秦礼顿觉无趣,眯了眯眼,突然倾斜手腕,将红烛里积攒的烛泪一股脑地浇在那不断翕张的肉穴里。
“啊啊啊!呃……啊……”温阮发出一声凄厉的惨叫,那一大泼滚烫的蜡油直接将热辣的激痛拉高至极限,比起昨日被热粥灌肠时有过之而无不及,此时此刻,温阮终于发觉秦礼挑的这根蜡烛根本不是什么低温情趣蜡烛,而是实打实的特制高温蜡烛。
温阮觉得自己的肠道由内而外地被烫熟了,呼吸间似乎都能闻到皮肉烧焦的糊味,莹白的身躯筛糠般地痉挛着,双眼向上翻白,汗水肉眼可见地从毛孔渗出,迅速布满全身,像在那光滑肌肤上涂了层油脂那般诱人。
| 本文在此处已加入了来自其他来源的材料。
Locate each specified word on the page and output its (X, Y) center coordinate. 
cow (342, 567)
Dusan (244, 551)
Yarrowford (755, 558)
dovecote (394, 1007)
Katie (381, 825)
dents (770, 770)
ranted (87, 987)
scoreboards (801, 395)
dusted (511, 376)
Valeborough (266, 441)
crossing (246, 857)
秦礼自然不会真的把温阮给烫坏了,那蜡烛之所以会带来如此真实的体感,源于那蜡油里掺杂的特殊药物,那药物的作用分为几个阶段,先是营造出烫伤的错觉,待蜡油凝固后,又会如春药那般生出密密麻麻地酥痒,就好像皮肉生长时伤口的瘙痒那样,让人痒到想要不停地抓挠,却又害怕将本就被烫伤的皮肤彻底抓烂,这是他的杰作,用来刑讯拷问很能唬人,用作对付桀骜不驯的性奴,则更是效果显着。
温阮抑制不住地溢出痛苦的呜咽,闭上眼不敢去看自己肠道内的惨况,实际上他即便看了也全无用处,他的肠道此刻布满鲜红的蜡油,斑斑点点附着在饱经折磨的内壁黏膜之上,将一切血腥都掩盖无形。
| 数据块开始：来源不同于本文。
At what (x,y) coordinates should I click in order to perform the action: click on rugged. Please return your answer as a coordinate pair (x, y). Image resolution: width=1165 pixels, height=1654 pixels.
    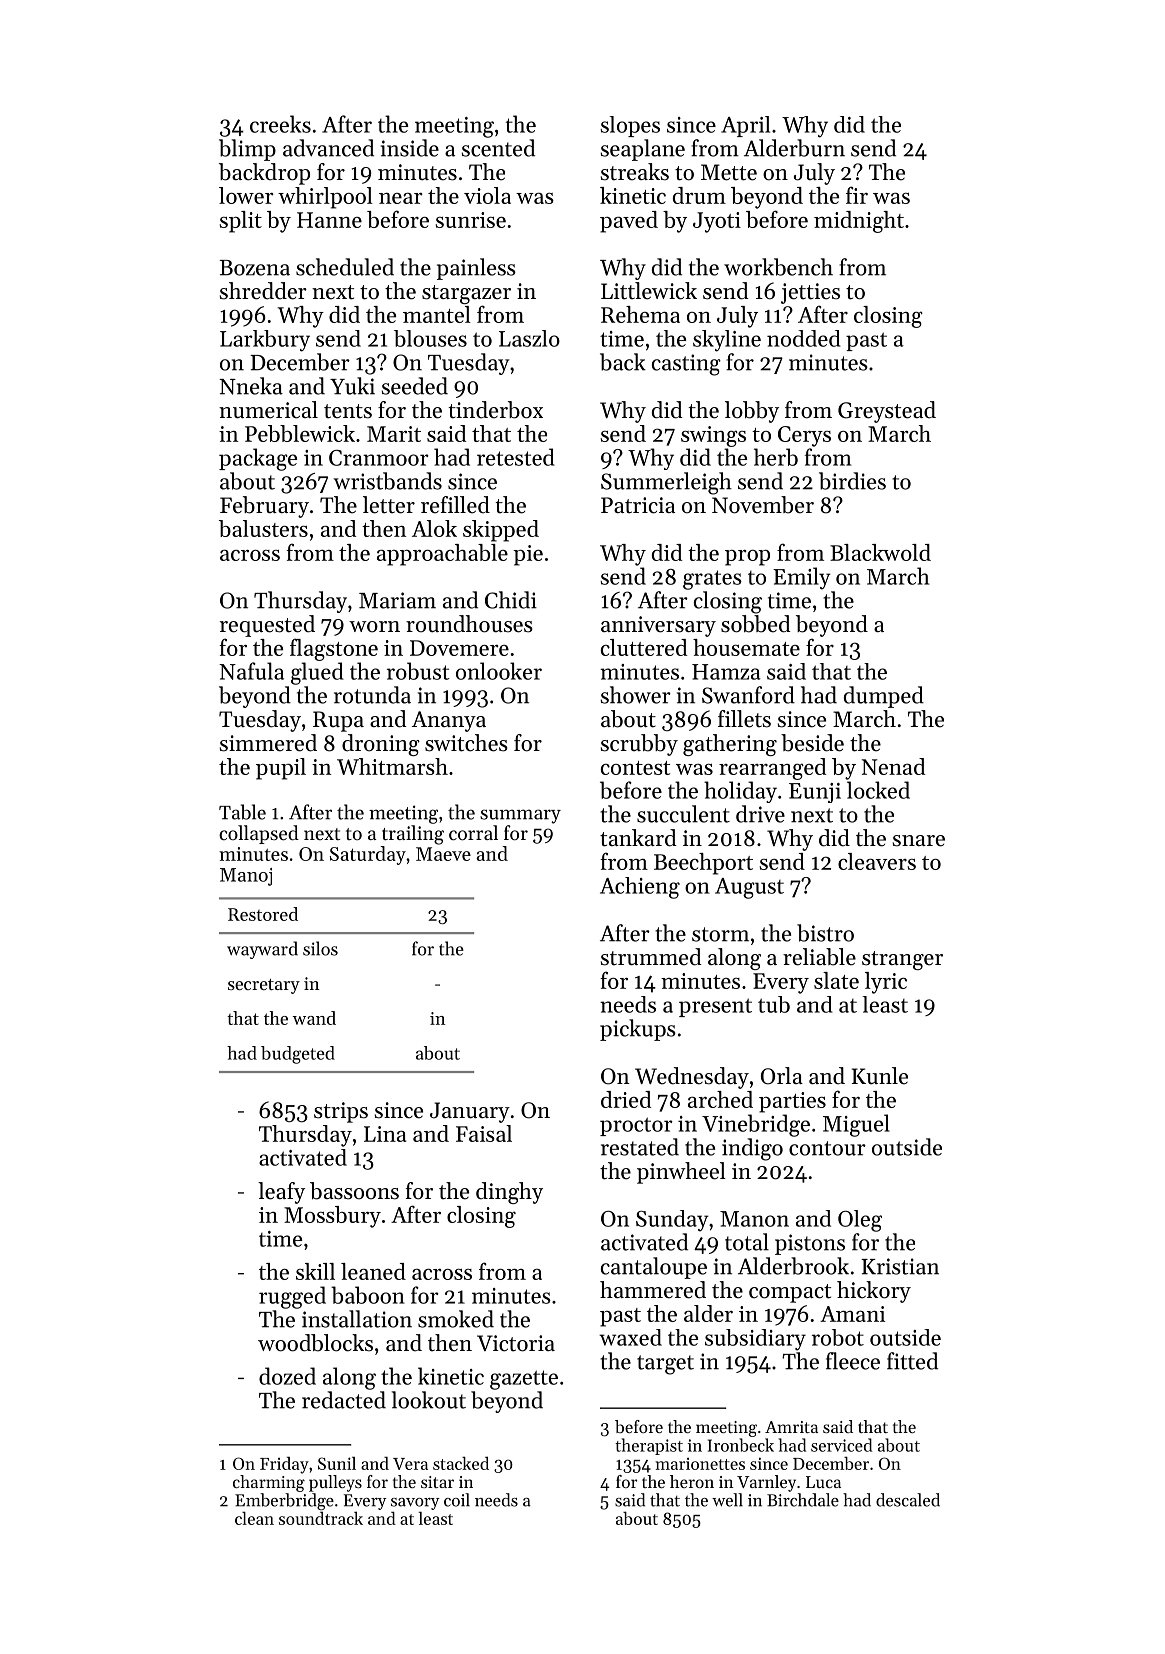
    Looking at the image, I should click on (292, 1297).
听见温阮的惨哼,秦礼微微挑起眉毛,露出愉悦的神情,他一只手牢牢摁在温阮腰腹,另一只手持着蜡烛,毫不怜惜地将蜡油一滴接着一滴地滴下,像完成一件艺术品那样,让每一滴蜡油准确无误地滴在空出的肠肉上,力求将整个窄小的直肠全部填满。
温阮的身体随着每一次的折磨而不停地哆嗦着,生理性的泪水在眼底积蓄成泪雾,又从眼角顺流而下,浸湿了鬓发,腰腹因为被禁锢的关系无法动弹,便是连最基本的躲闪都难以做到,只能像只任人宰割的牲畜般,兜着满心凄楚和绝望,等待着屠夫的砍刀随时落下。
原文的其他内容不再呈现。